Task inputs |
--------------------------------
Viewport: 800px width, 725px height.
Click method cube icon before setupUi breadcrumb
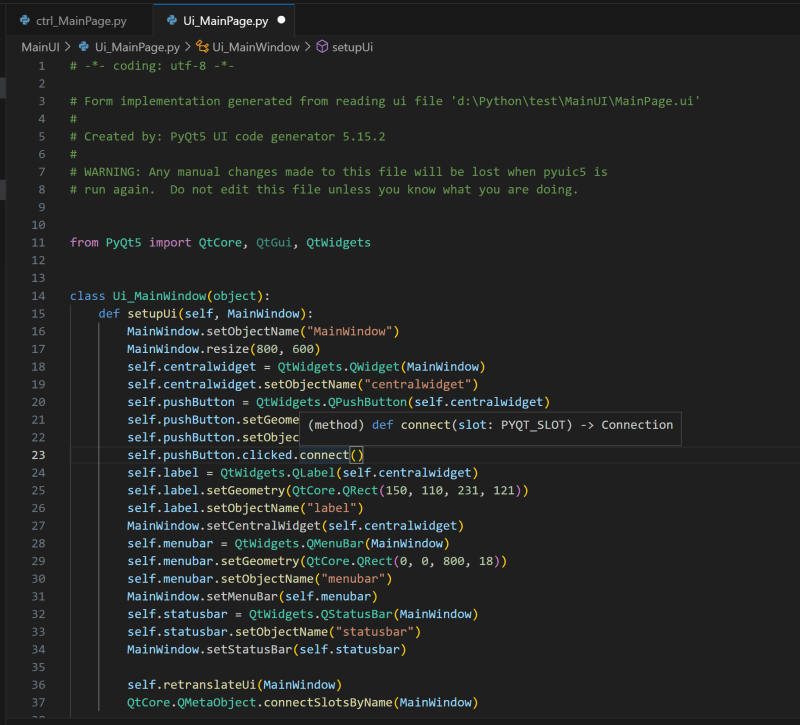(322, 47)
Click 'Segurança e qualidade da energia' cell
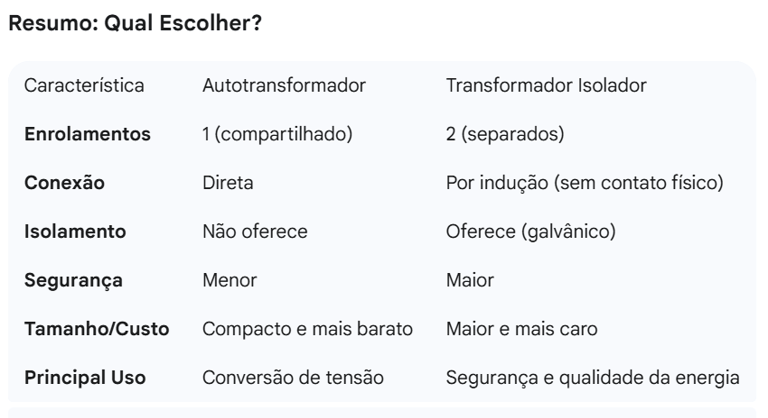This screenshot has height=418, width=768. [593, 378]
--------------------------------
Exercise aim | Copy out every line of the data exactly, leaving the images behind.

Written solution |
Viewport: 800px width, 725px height.
Click method cube icon before setupUi breadcrumb
(322, 47)
Click 'Segurança e qualidade da energia' cell
This screenshot has height=418, width=768. [593, 378]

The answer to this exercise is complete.